TASK INSTRUCTIONS - Pick out every line of the data below that contains the string "label", and copy each one out in full.

EXCERPTED DATA -
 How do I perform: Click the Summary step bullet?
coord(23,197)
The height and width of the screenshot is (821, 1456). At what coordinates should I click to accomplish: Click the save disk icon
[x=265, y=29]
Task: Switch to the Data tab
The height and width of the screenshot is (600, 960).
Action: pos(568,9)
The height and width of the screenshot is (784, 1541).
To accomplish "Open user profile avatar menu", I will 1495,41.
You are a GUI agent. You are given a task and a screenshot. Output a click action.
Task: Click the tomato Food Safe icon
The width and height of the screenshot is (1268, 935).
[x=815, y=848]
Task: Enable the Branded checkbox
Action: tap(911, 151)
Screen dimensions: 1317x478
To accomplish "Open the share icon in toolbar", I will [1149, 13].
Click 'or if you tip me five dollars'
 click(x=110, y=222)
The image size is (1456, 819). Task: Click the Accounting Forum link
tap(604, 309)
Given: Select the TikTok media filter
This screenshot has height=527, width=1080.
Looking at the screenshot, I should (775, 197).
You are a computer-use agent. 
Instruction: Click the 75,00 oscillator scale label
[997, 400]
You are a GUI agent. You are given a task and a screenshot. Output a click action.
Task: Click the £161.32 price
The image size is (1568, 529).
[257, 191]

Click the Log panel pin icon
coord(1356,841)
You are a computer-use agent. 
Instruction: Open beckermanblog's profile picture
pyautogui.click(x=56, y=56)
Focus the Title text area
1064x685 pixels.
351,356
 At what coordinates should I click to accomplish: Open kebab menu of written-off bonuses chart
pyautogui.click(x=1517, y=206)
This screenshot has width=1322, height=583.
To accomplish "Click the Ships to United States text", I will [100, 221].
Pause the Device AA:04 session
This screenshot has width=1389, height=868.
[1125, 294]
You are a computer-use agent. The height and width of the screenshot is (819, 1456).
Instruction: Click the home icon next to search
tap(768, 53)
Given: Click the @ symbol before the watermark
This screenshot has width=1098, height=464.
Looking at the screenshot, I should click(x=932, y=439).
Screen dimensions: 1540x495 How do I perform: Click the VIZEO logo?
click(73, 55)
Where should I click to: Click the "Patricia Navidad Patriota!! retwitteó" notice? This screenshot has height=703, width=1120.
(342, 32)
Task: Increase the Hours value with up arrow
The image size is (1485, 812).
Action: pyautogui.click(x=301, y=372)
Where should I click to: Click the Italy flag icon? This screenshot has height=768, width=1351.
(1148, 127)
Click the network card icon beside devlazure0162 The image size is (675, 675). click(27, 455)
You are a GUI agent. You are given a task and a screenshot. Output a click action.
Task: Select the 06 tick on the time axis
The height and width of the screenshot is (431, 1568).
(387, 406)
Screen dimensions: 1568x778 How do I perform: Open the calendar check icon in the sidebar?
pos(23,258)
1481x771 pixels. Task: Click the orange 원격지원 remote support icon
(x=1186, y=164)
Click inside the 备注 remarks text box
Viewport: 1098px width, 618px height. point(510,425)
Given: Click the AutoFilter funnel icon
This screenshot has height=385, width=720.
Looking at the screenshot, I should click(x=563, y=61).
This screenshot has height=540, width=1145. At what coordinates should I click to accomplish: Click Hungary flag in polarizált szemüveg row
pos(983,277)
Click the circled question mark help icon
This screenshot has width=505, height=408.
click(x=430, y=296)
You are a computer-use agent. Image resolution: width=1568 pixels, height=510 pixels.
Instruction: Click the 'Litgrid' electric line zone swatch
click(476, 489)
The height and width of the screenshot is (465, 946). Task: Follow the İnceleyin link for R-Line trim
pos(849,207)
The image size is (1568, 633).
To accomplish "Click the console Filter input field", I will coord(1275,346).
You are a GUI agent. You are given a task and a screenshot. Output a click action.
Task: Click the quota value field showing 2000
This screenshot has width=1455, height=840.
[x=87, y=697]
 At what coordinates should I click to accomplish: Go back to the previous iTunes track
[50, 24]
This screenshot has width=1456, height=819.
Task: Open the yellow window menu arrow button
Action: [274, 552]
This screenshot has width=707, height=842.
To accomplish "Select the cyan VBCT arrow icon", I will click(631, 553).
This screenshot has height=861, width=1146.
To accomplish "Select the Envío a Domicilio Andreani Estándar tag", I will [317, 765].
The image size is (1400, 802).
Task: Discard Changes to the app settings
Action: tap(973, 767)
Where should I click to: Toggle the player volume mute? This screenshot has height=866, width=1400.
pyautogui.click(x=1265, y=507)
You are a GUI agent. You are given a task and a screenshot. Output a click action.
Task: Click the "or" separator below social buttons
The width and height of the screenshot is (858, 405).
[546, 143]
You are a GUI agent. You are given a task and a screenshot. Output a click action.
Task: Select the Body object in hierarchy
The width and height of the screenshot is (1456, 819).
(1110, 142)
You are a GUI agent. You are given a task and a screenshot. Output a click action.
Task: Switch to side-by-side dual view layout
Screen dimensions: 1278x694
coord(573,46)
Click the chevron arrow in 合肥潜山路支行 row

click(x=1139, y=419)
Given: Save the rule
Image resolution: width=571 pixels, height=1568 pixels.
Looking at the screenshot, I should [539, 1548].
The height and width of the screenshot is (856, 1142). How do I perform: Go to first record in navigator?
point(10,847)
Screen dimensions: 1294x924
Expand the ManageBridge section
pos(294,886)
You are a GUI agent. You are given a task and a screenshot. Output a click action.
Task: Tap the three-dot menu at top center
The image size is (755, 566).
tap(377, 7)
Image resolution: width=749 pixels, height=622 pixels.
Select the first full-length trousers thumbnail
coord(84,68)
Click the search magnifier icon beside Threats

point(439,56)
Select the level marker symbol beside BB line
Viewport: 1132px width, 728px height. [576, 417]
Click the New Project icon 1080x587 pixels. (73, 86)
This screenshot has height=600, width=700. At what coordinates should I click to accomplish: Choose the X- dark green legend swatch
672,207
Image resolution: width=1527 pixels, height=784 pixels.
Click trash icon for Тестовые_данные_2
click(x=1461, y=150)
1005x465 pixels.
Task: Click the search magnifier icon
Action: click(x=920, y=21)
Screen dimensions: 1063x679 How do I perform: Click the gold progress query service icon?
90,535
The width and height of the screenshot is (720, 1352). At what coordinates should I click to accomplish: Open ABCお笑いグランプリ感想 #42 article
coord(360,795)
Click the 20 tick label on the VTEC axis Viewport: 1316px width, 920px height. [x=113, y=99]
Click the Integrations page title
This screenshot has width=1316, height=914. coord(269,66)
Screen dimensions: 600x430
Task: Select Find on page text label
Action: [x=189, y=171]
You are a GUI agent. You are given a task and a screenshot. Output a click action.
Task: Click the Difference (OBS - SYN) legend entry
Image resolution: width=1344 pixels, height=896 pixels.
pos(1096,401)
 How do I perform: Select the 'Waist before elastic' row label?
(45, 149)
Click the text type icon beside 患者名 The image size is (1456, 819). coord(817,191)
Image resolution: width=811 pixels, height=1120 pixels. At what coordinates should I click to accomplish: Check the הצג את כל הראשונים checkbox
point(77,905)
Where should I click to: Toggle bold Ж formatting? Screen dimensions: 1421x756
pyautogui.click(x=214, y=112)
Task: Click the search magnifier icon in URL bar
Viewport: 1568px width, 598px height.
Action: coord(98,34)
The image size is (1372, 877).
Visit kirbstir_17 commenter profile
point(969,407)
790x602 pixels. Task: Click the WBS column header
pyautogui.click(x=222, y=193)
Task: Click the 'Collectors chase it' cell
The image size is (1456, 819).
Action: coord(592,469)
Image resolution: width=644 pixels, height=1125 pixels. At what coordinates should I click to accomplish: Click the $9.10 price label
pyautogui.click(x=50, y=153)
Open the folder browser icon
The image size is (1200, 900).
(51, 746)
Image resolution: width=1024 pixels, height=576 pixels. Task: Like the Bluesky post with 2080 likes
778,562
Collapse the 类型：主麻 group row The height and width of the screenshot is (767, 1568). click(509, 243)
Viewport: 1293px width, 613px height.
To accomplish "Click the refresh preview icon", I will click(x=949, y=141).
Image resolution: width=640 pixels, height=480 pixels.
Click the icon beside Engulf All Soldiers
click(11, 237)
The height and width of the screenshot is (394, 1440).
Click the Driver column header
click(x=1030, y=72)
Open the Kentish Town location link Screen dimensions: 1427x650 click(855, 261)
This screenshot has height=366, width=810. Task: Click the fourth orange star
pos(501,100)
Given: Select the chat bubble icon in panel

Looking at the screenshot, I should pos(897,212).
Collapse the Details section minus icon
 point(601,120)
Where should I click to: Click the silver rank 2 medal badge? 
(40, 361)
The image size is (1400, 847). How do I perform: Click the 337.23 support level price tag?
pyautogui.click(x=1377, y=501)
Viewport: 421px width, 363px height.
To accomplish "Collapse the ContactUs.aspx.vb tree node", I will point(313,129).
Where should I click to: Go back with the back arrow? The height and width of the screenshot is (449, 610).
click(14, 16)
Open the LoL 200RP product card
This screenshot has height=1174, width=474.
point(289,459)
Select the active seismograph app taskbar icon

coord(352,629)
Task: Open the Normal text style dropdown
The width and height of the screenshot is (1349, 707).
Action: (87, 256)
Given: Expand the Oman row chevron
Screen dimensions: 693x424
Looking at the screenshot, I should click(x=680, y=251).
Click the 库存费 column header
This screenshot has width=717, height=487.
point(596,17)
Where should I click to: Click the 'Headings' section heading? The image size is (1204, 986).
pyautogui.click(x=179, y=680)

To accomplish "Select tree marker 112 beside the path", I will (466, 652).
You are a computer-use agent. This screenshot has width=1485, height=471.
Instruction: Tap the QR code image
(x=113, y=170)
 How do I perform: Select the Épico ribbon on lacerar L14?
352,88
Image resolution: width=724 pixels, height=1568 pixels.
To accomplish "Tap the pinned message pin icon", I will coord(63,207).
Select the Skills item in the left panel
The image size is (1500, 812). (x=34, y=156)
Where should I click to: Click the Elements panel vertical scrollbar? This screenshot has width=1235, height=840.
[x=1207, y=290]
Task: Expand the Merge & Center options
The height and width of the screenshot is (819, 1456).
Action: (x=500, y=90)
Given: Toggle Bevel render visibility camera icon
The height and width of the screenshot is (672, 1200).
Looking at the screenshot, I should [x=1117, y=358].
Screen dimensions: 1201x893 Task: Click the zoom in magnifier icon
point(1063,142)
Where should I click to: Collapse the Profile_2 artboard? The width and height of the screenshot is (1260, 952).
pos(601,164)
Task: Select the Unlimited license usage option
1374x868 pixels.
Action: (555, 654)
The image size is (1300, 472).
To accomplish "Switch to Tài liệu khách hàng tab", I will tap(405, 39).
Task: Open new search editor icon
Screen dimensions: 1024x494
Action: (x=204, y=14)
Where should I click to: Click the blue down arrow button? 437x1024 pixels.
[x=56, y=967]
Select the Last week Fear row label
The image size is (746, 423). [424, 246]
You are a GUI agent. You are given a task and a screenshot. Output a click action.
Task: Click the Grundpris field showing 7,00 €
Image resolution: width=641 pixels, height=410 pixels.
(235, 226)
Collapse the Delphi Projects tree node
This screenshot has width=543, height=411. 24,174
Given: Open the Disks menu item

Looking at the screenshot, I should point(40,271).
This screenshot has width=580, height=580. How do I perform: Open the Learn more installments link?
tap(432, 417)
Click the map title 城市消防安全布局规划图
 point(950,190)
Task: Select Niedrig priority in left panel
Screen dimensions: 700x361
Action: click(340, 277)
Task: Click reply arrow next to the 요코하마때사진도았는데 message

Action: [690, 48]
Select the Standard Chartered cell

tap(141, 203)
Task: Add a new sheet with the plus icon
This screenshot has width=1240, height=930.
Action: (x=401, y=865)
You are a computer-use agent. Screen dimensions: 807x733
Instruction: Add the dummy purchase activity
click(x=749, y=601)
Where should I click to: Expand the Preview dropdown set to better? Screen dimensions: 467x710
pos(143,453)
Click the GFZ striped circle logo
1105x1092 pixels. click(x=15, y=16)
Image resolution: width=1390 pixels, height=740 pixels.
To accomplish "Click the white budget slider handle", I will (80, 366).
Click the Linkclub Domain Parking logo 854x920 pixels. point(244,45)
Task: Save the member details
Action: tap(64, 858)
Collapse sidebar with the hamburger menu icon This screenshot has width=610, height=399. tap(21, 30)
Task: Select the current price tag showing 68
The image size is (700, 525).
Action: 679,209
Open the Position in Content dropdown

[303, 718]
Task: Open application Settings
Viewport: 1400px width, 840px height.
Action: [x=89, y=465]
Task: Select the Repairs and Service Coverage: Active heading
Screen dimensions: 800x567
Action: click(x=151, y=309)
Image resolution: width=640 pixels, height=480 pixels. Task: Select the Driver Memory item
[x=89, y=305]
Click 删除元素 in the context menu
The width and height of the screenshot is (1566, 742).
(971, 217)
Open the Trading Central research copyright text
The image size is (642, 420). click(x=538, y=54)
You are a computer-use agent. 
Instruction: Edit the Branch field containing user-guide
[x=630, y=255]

CORRECT RESULT -
Instruction: Click the 75,00 oscillator scale label
Click the 20 tick label on the VTEC axis Viewport: 1316px width, 920px height. [x=113, y=99]
Task: Select Find on page text label
 How do I perform: Select the 'Waist before elastic' row label?
Image resolution: width=644 pixels, height=1125 pixels. At what coordinates should I click to accomplish: Click the $9.10 price label
Select the Last week Fear row label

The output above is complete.